### What you will do
Answer these from the SPSS aggregation text:
1. Which data file is opened for the example?
2. Which variable goes in the Break Variable(s) box?
3. What is the new data file named by default?

### Text section
Module 2. Advanced Data manipulation
(i) Aggregating (collapsing) the data
To aggregate data the break variable(s) should be chosen as well as names of new variables to be aggregated and the aggregate functions (such as count, sum, mean, standard deviation etc.) for each one.
For example, using MEMBERS.sav file let’s create the new variable hsize – the number of all persons for each household.
We need to open the file MEMBERS.sav:
GET FILE=‘D:\_WORK\Serbia\MEMBERS.sav'.
Choose from the menu:
Data
Aggregate
Select hhid in Break Variable(s) box. To compute the number of all rows for each household select the Save number of cases in break group as variable option. We can rename the new variable name N_BREAK to hsize.
Press Paste to copy the following command in the syntax window:
AGGREGATE
/OUTFILE=‘D:\_WORK\Serbia\AGGRtemp.sav'
/BREAK=hhid
/hsize=N.
As a result the new SPSS data file by default named AGGRtemp.sav (could be renamed) with 2 variables ( hhid and aggregated hsize) will be created.

### Records shown
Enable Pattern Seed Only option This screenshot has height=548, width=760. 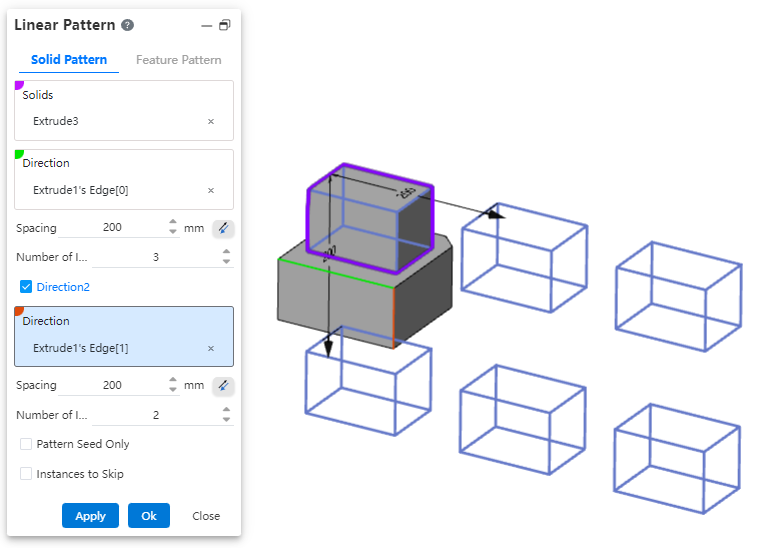click(26, 444)
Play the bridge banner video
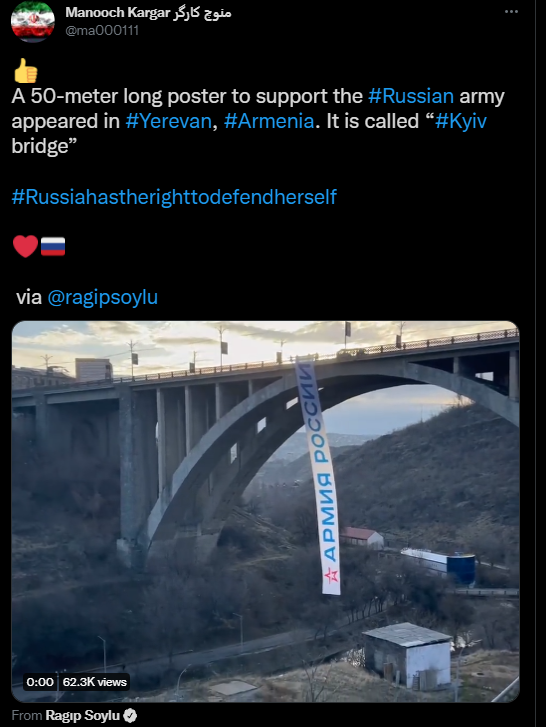 coord(265,511)
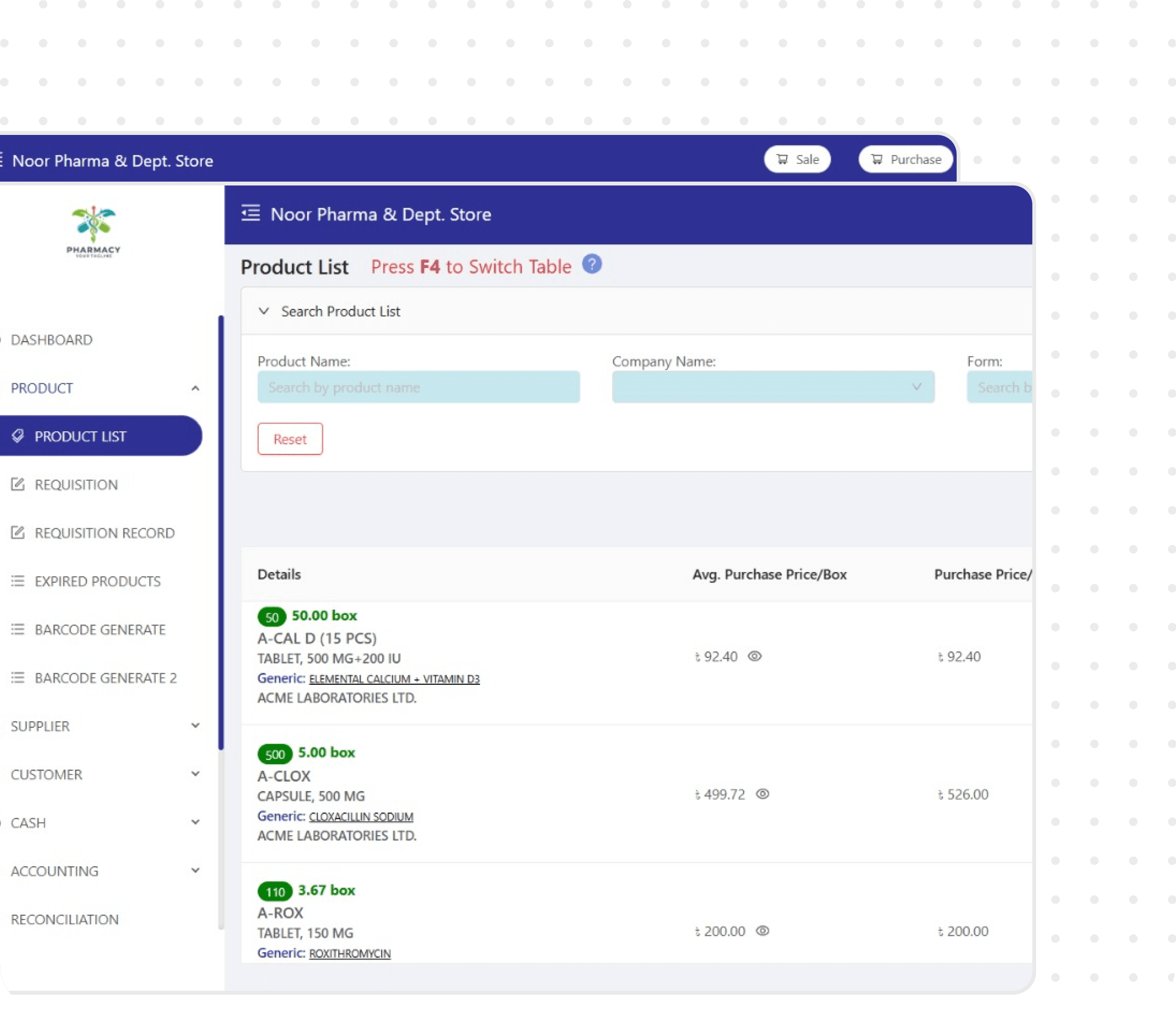Open Barcode Generate 2 menu item

coord(106,678)
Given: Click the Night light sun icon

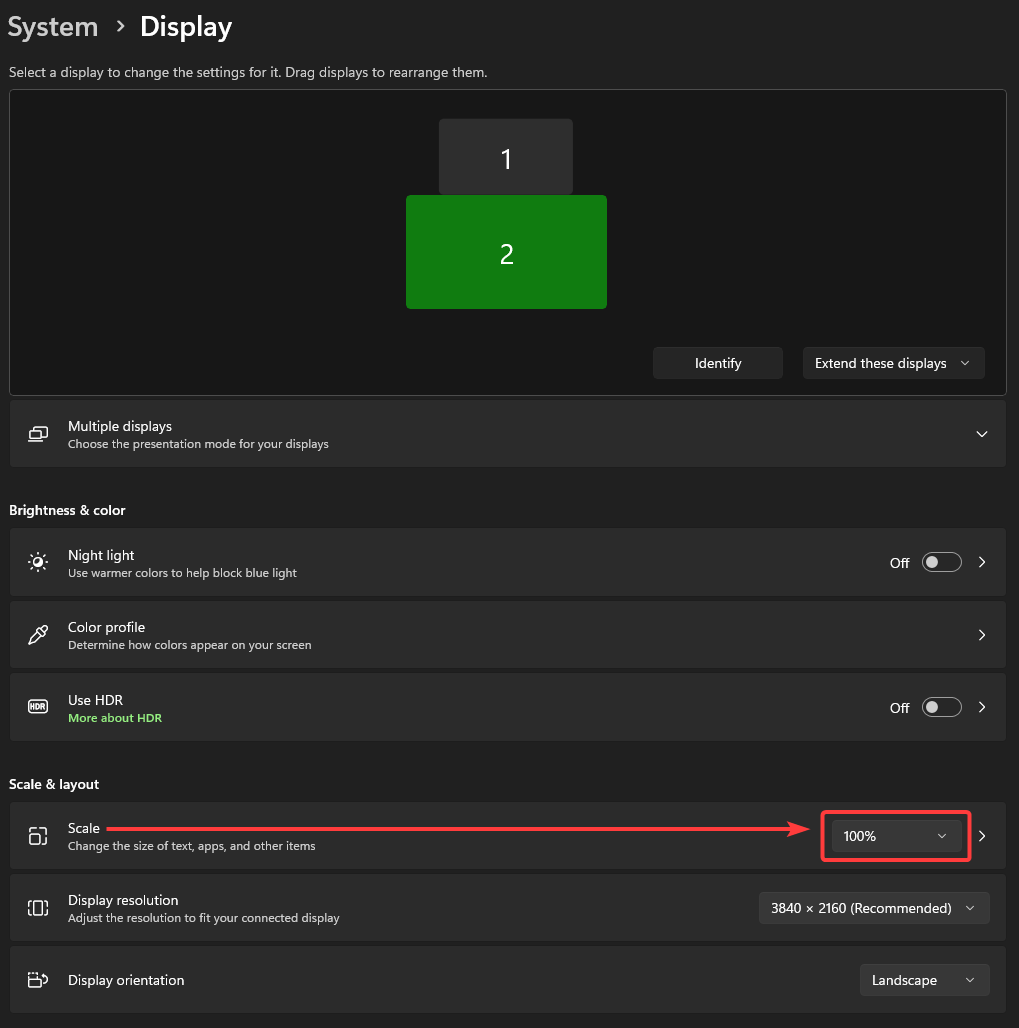Looking at the screenshot, I should [38, 562].
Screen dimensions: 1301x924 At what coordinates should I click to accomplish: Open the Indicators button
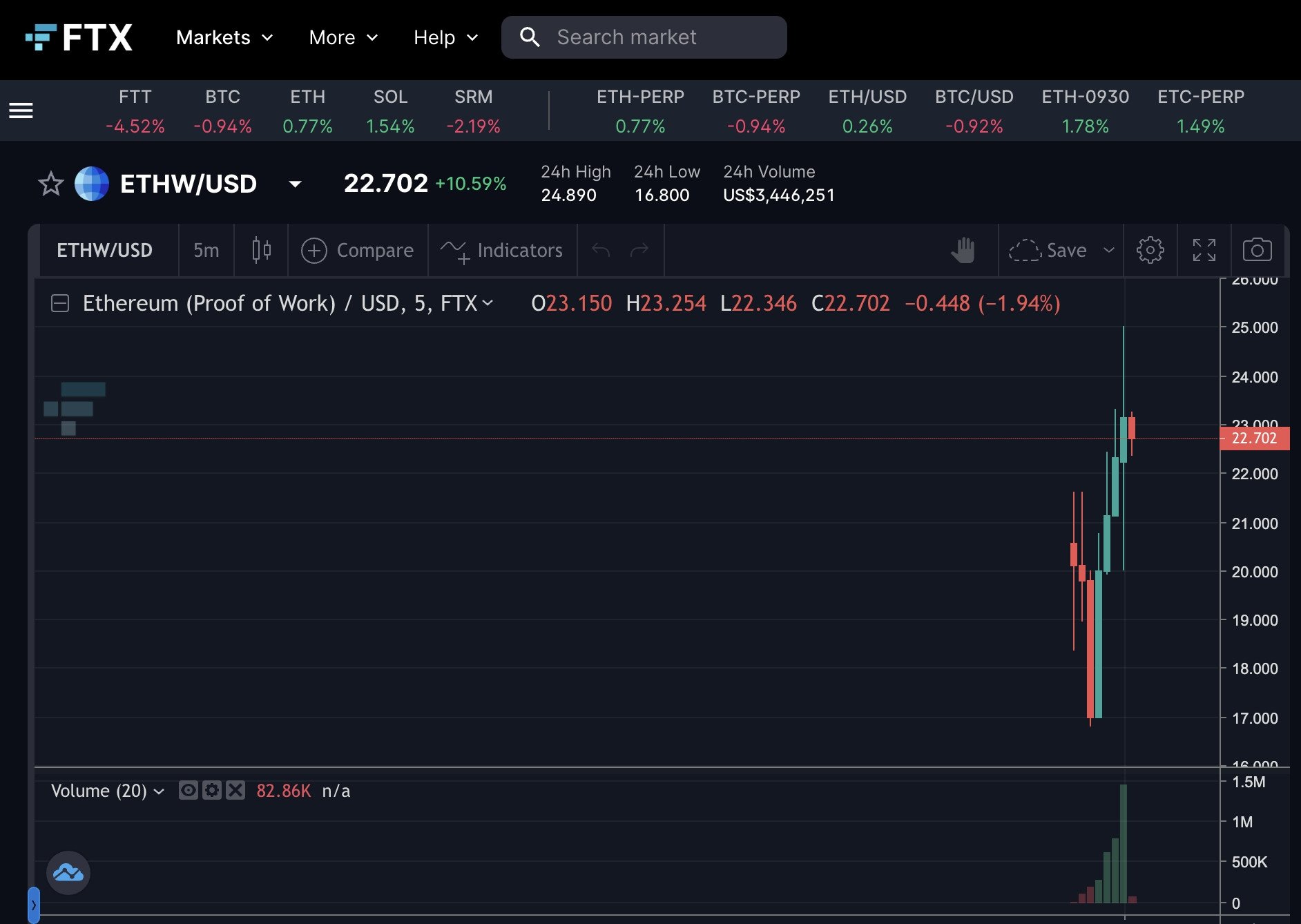click(x=502, y=250)
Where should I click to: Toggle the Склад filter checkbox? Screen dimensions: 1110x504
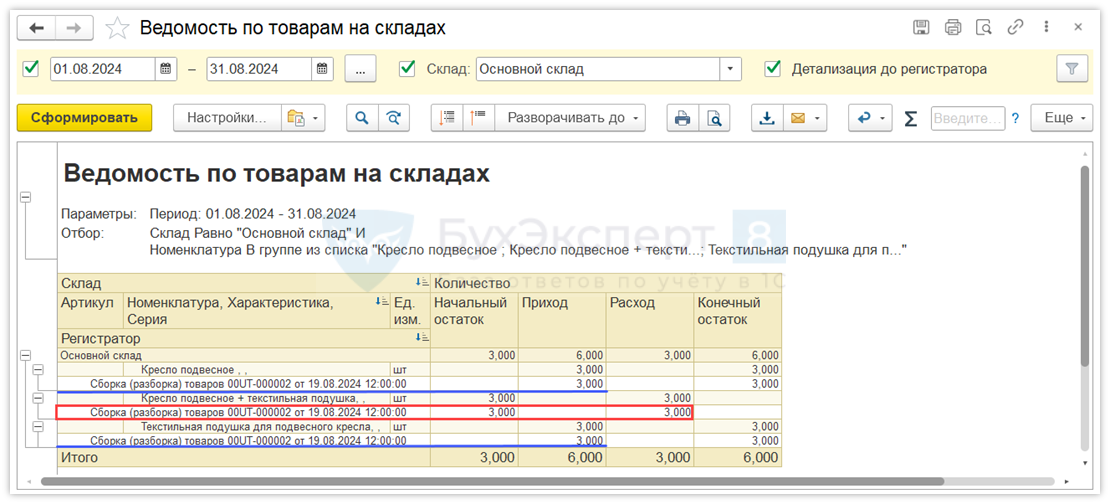407,69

### Response to this exercise
1. MEMBERS.sav
2. hhid
3. AGGRtemp.sav